Les armoiries du Tribunal

Canadian Human
Rights Tribunal

Référence : 2023 TCDP 18

Date : le 12 mai 2023

Numéro du dossier : T2735/11121

Entre :

Briana Campos-Ruiz

la plaignante

- et -

Commission canadienne des droits de la personne

la Commission

- et -

Procureur général du Canada (représentant la Gendarmerie royale du Canada)

l’intimé

Décision sur requête

Membre : Athanasios Hadjis

 



I. APERÇU

[1] L’intimé, le procureur général du Canada (représentant la Gendarmerie royale du Canada) (la « GRC »), demande au Tribunal canadien des droits de la personne (le « Tribunal ») d’exercer son pouvoir discrétionnaire et de radier plusieurs paragraphes de l’exposé des précisions de la plaignante, Briana Campos-Ruiz. La GRC affirme que les paragraphes contestés visent à étendre inutilement la portée de l’instruction énoncée dans la plainte que la Commission canadienne des droits de la personne (la « Commission ») a renvoyée au Tribunal.

[2] Mme Campos-Ruiz s’oppose à la requête et soutient que les prétentions contenues dans ces paragraphes (les « prétentions contestées ») brossent le tableau complet du traitement que lui a réservé la GRC et viennent compléter la plainte. Elle demande que la plainte soit modifiée de manière à y inclure les prétentions contestées.

[3] Les prétentions contestées sont exposées dans une liste jointe en tant qu’annexe A à la présente décision sur requête.

II. DÉCISION

[4] Pour les motifs qui suivent, je rejetterai la requête de la GRC et j’accueillerai la demande de Mme Campos-Ruiz visant à modifier sa plainte.

III. QUESTION EN LITIGE

[5] Les prétentions contestées renvoient à des incidents qui se sont produits après le dépôt de la plainte et qui n’étaient évidemment pas inclus dans la plainte initiale.

[6] Je dois donc trancher la question suivante :

  • Les prétentions contestées doivent-elles être radiées ou, subsidiairement, Mme Campos-Ruiz doit-elle être autorisée à modifier la plainte de manière à les inclure?

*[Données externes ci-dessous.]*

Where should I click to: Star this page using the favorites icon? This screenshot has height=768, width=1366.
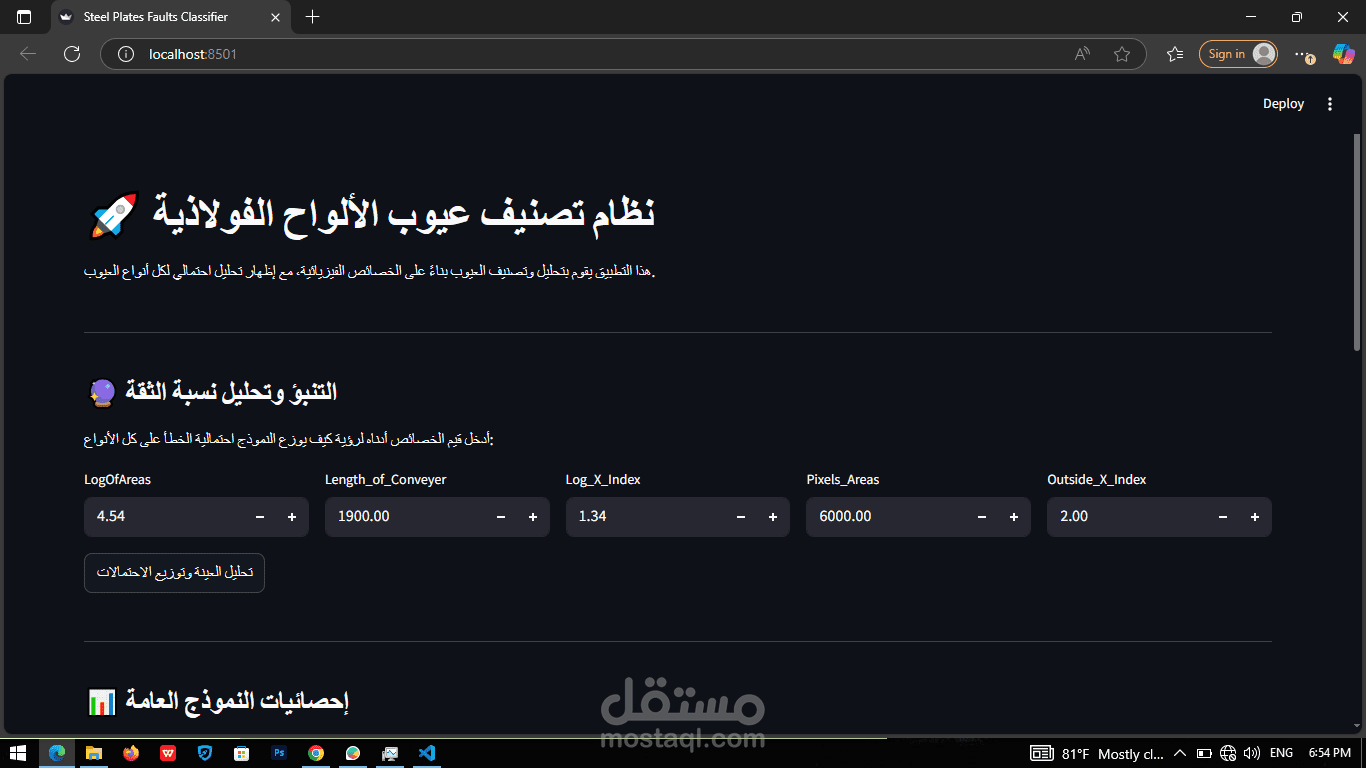coord(1122,54)
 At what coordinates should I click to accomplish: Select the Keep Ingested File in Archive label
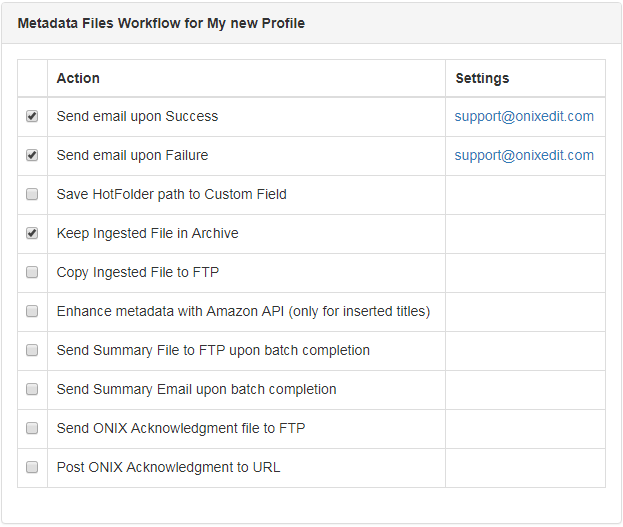(x=147, y=233)
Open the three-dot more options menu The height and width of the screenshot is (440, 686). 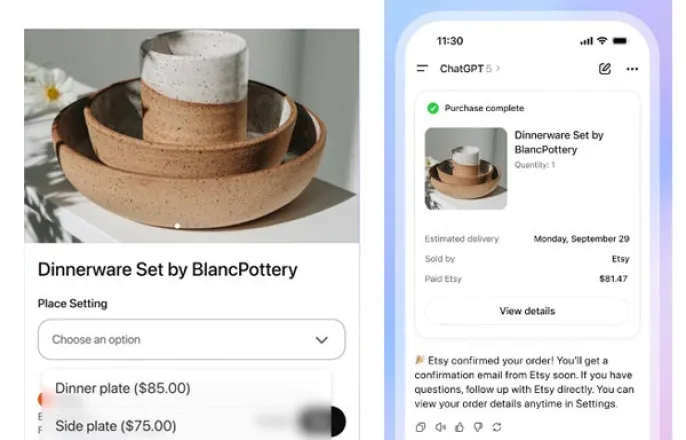pos(632,69)
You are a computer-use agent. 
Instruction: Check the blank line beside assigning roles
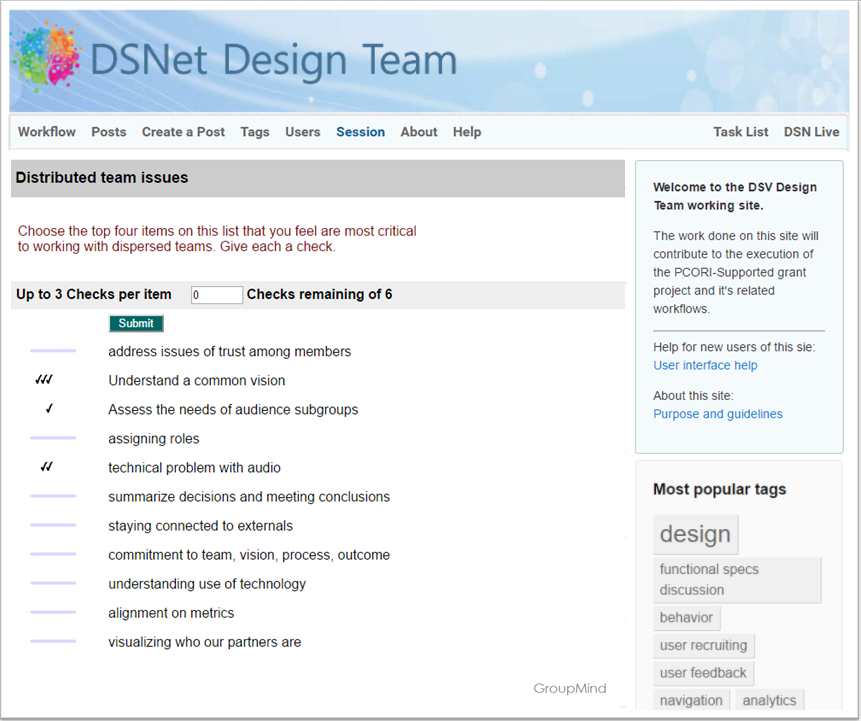tap(53, 439)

IV. LES PRÉTENTIONS CONTESTÉES

[7] Mme Campos-Ruiz a déposé sa plainte en février 2018. À l’époque, elle était au service de la GRC depuis 16 ans, dans la ville de Langley, en Colombie-Britannique, mais était en congé de maladie depuis avril 2016 après avoir reçu un diagnostic de maladie. Elle affirme que, tout au long de son congé de maladie, elle a été victime de discrimination et de harcèlement fondés sur la déficience. Selon le résumé de la plainte de la Commission figurant au début de la plainte, la disposition concernée de la Loi canadienne sur les droits de la personne, L.R.C. 1985, ch. H-6 (la « Loi »), est l’article 7, qui traite des actes discriminatoires en cours d’emploi. La section de la plainte qui présente la version des faits de la plaignante renvoie aussi à l’article 10 (lignes de conduite discriminatoires) et à l’article 14 (harcèlement) de la Loi.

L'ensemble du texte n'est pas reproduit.